Secretary Tillerson traveled to Tokyo, Seoul, and Beijing from March 15-18 —  without his full traveling press, but with one pre-selected journalist (see Lonesome Rex to Make Inaugural Trip to Asia Without His Traveling Press?). It sounds like this won’t be the last time he’s going to try to ditch his traveling press. Secretary Tillerson said that “we’re saving a lot of money by using this aircraft.”  Since cost savings has now been repeatedly cited as an excuse, let’s see the cost saved from this trip, please.

The controversy about press access to the 69th secretary of state continues.  Secretary Tillerson gave an interview to his sole traveling press, and once more cited saving money as one of the reasons for not taking a full traveling press:

Primarily it’s driven — believe it or not, you won’t believe it — we’re trying to save money.

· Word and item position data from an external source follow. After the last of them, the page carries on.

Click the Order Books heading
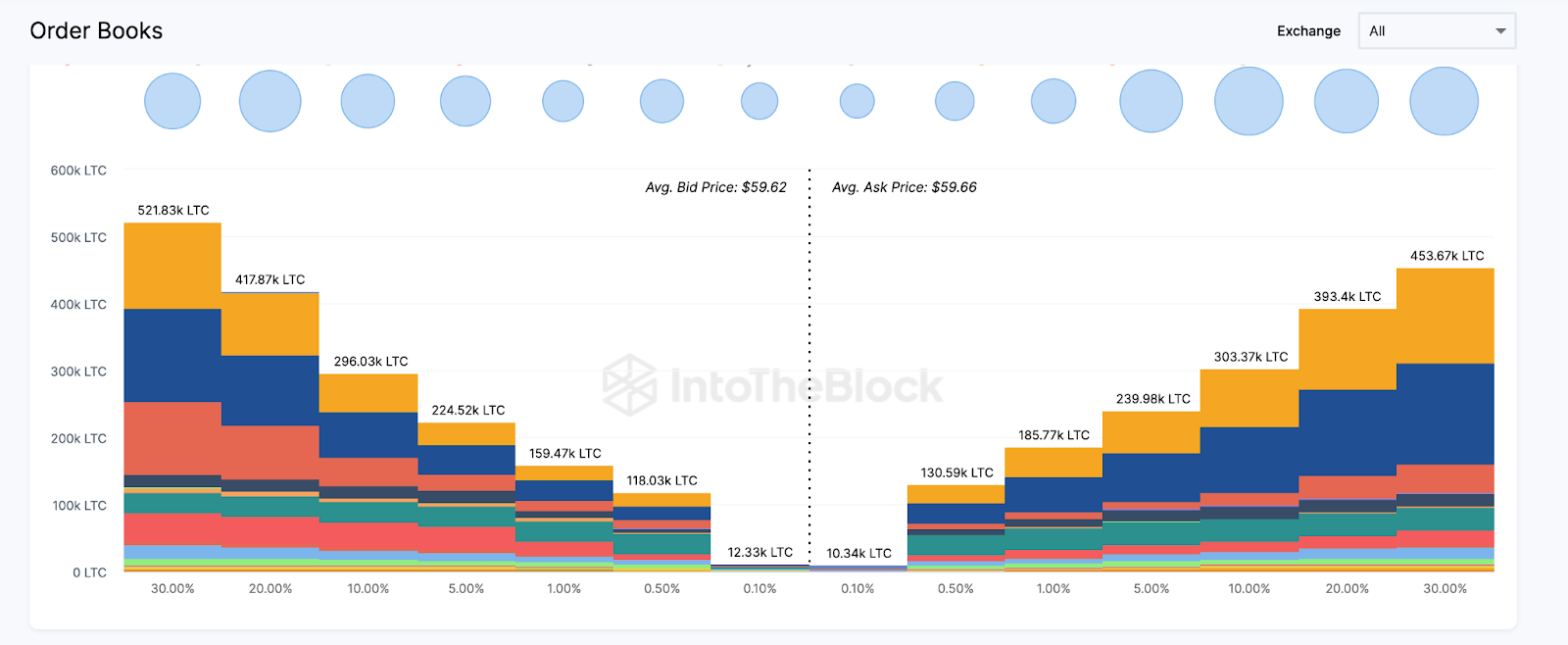 (96, 31)
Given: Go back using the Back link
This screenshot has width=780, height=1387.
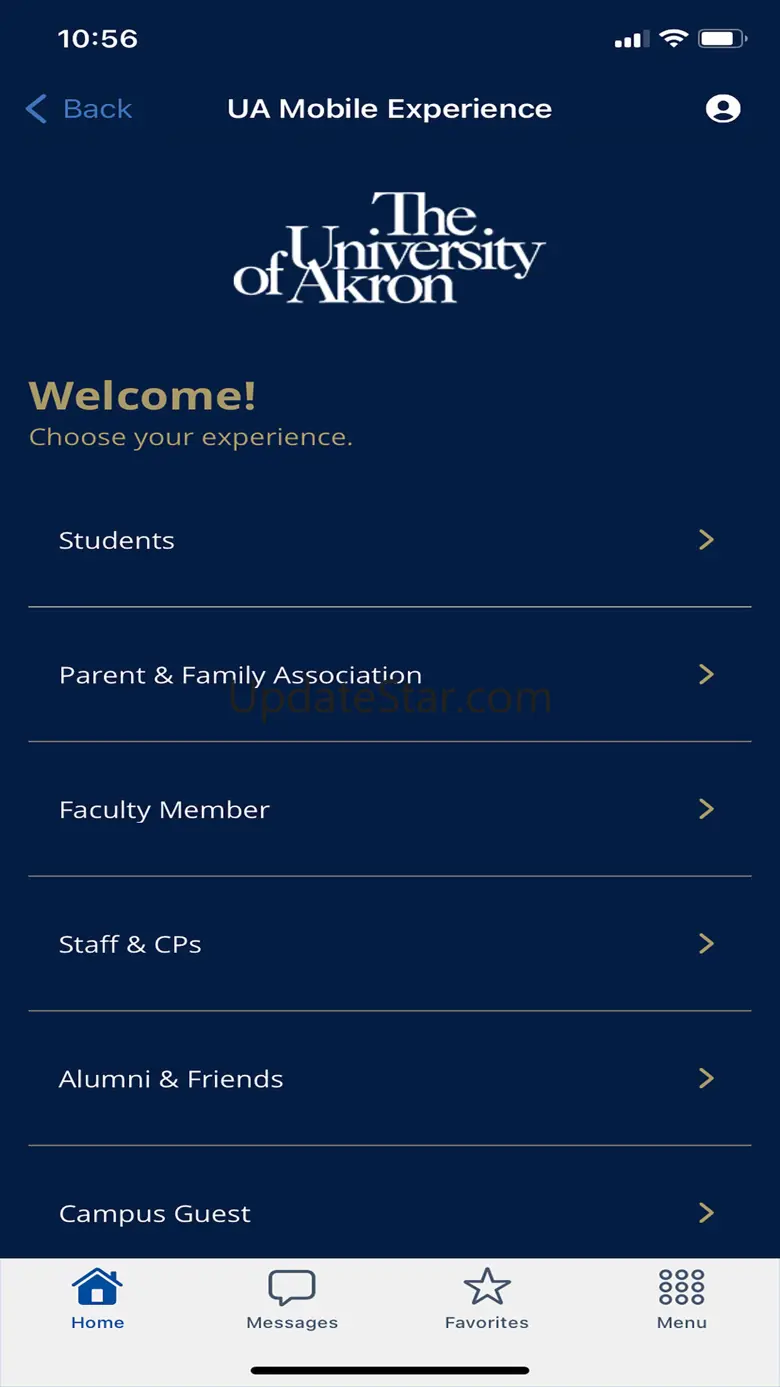Looking at the screenshot, I should tap(97, 108).
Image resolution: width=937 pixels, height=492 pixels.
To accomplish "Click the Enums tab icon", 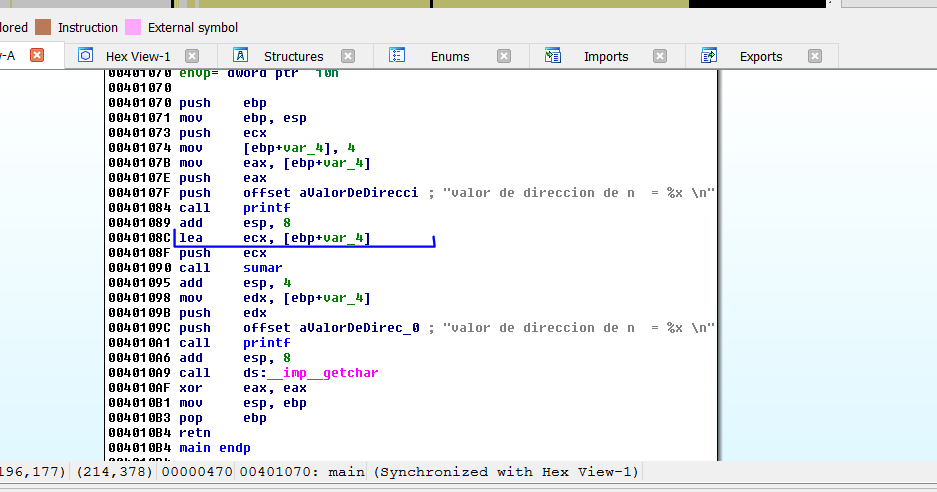I will (x=397, y=56).
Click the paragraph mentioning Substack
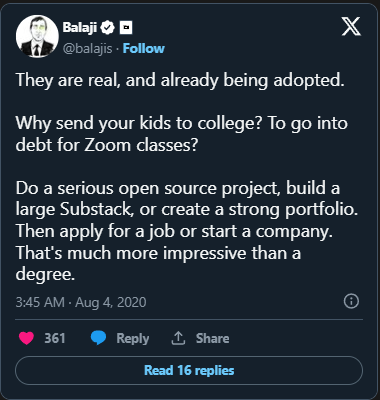 pyautogui.click(x=187, y=231)
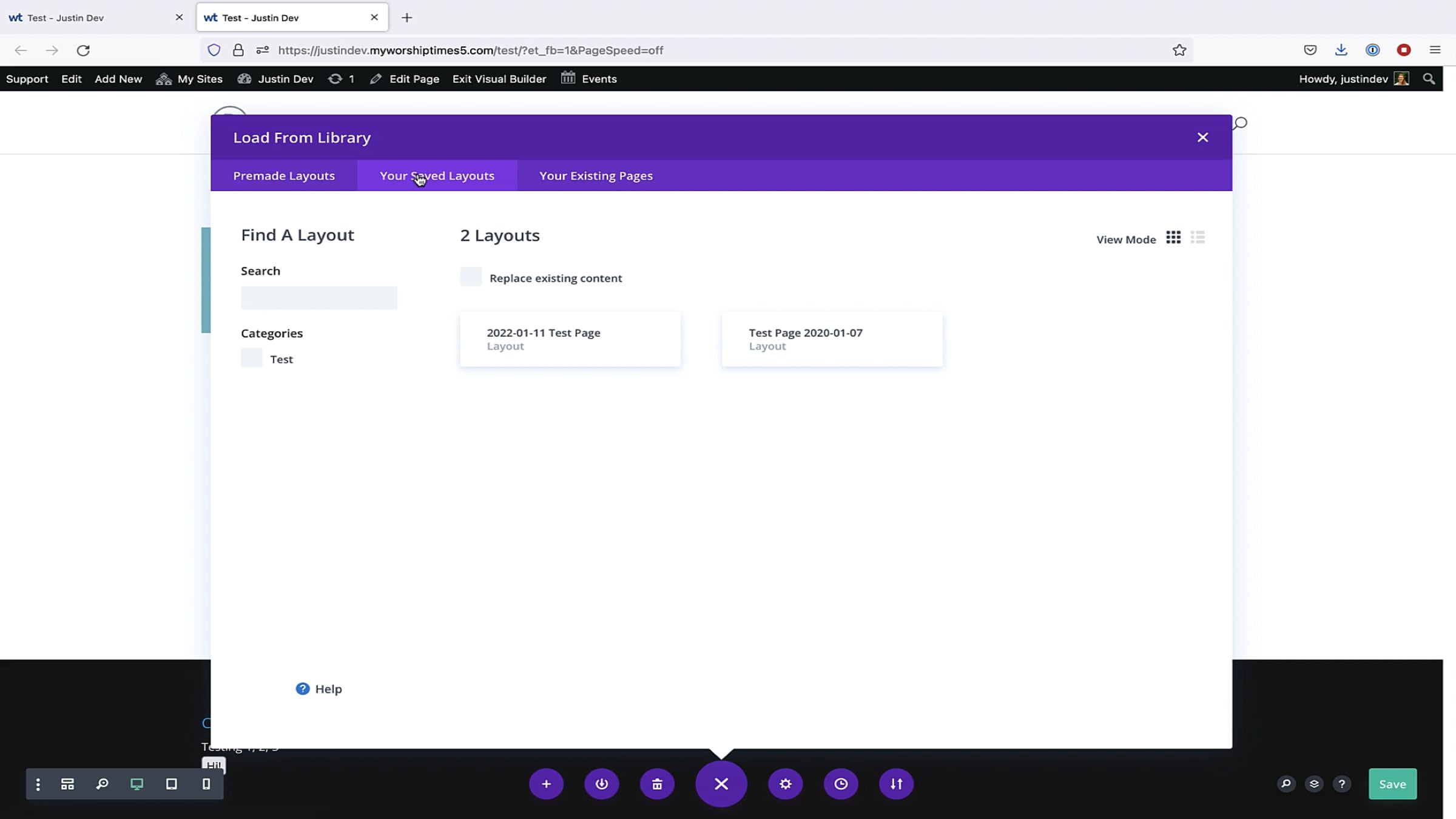Image resolution: width=1456 pixels, height=819 pixels.
Task: Click the green Save button
Action: tap(1392, 784)
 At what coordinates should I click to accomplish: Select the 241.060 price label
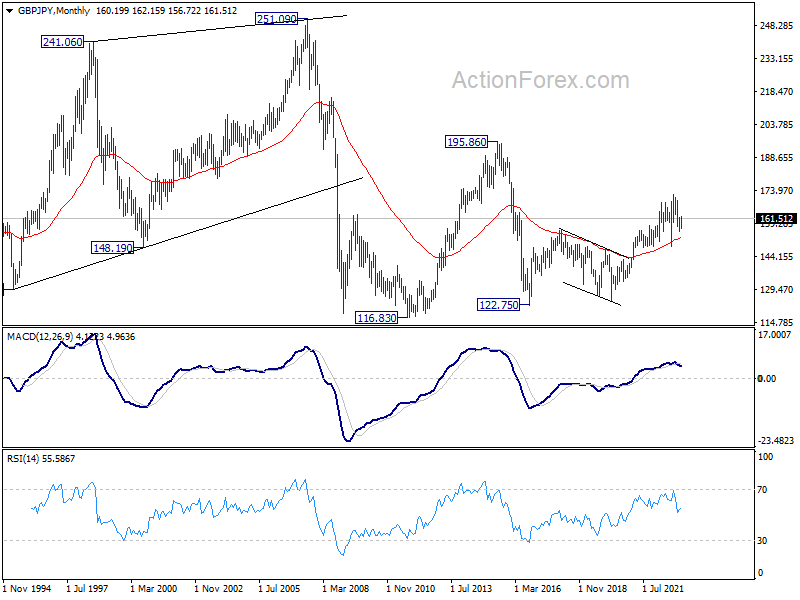click(62, 42)
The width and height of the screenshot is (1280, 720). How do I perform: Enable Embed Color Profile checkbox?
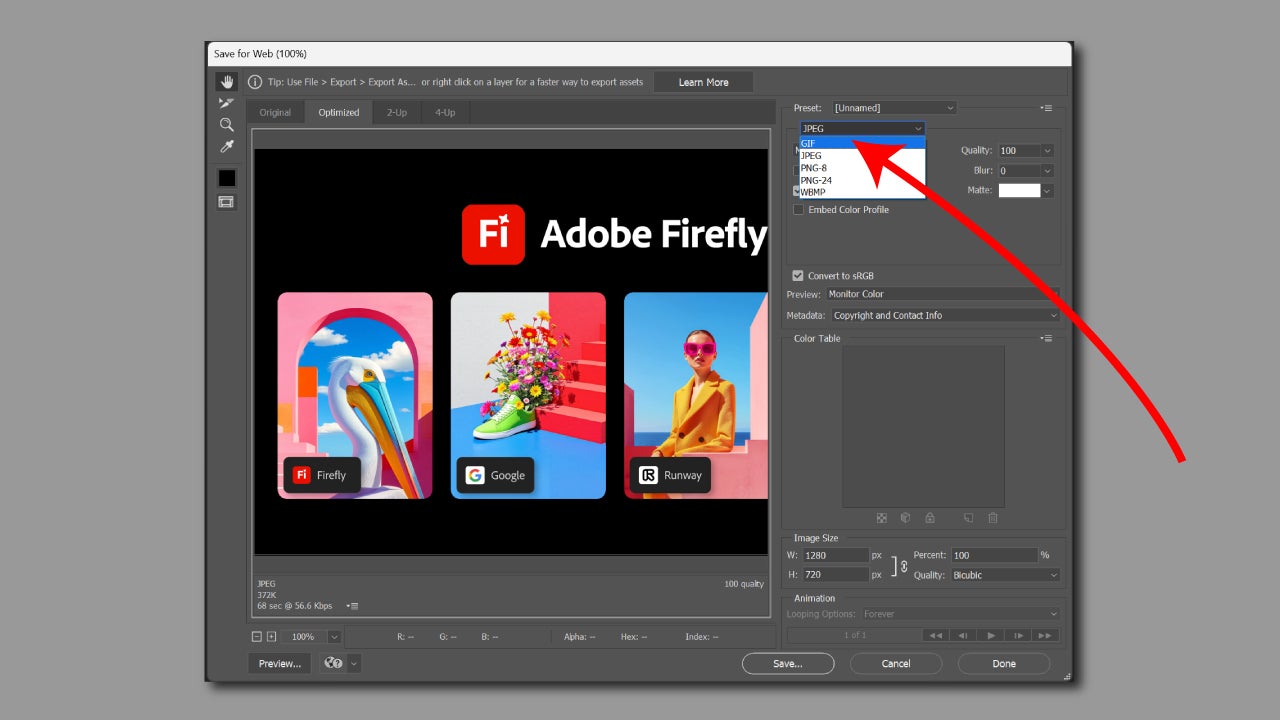pyautogui.click(x=798, y=210)
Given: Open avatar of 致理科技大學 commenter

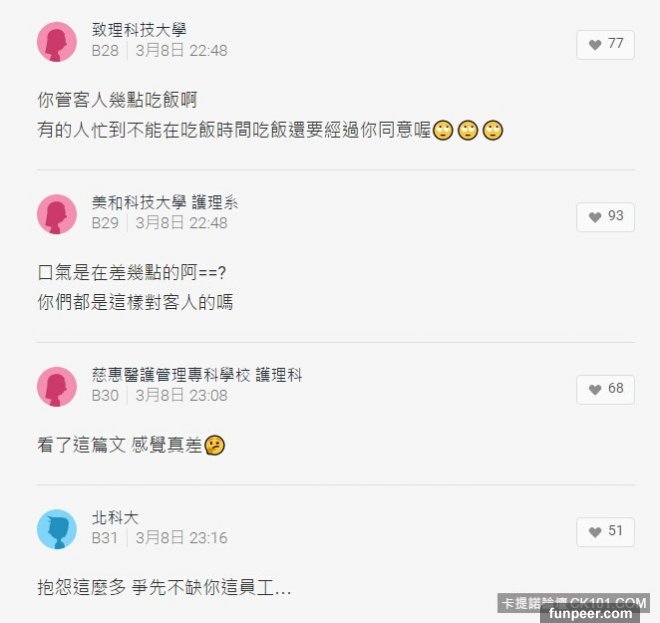Looking at the screenshot, I should click(x=57, y=42).
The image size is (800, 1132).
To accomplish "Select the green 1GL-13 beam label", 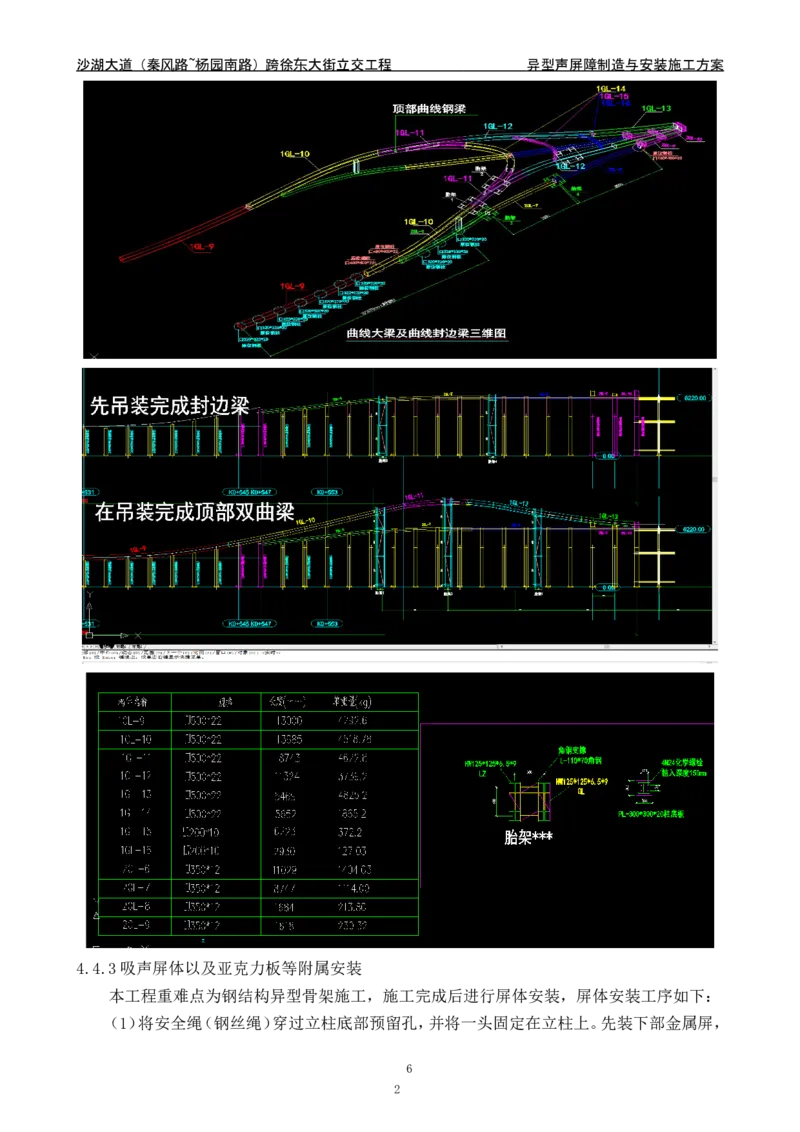I will click(656, 108).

I mean, quite frankly, we’re saving a lot of money by using this aircraft, which also flies faster, allows me to be more efficient, and we’re going to destinations that, by and large, the media outlets have significant presence already, so we’re not hiding from any coverage of what we’re doing. The fact that the press corps is not traveling on the plane with me, I understand that there are two aspects of that. One, there’s a convenience aspect. I get it. The other is, I guess, what I’m told is that there’s this long tradition that the Secretary spends time on the plane with the press. I don’t know that I’ll do a lot of that. I’m just not … that’s not the way I tend to work. That’s not the way I tend to spend my time. I spend my time working on this airplane. The entire time we’re in the air, I’m working. Because there is a lot of work to do in the early stages. Maybe things will change and evolve in the future. But I hope people don’t misunderstand … there’s nothing else behind it than those simple objectives.

Apparently, Secretary Tillerson is not a “big media access person” and personally doesn’t need it. Holymolyguacamole! Can somebody in Foggy Bottom, please explain to him that this is not about what he needs.

“I’m not a big media press access person. I personally don’t need it. I understand it’s important to get the message of what we’re doing out, but I also think there’s only a purpose in getting the message out when there’s something to be done. And so we have a lot of work to do, and when we’re ready to talk about what we’re trying to do, I will be available to talk to people. But doing daily availability, I don’t have this appetite or hunger to be that, have a lot of things, have a lot of quotes in the paper or be more visible with the media. I view that the relationship that I want to have with the media, is the media is very important to help me communicate not just to the American people, but to others in the world that are listening. And when I have something important and useful to say, I know where everybody is and I know how to go out there and say it. But if I don’t because we’re still formulating and we’re still deciding what we’re going to do, there is not going to be a lot to say. And I know that you’ve asked me a lot of questions here that I didn’t answer, and I’m not answering them because we have some very, very complex strategic issues to make our way through with important countries around the world, and we’re not going to get through them by just messaging through the media. We get through them in face-to-face meetings behind closed doors. We can be very frank, open, and honest with one another and then we’ll go out and we’ll have something to share about that, but the truth of the matter is, all of the tactics and all of the things were going to do you will know them after they’ve happened.”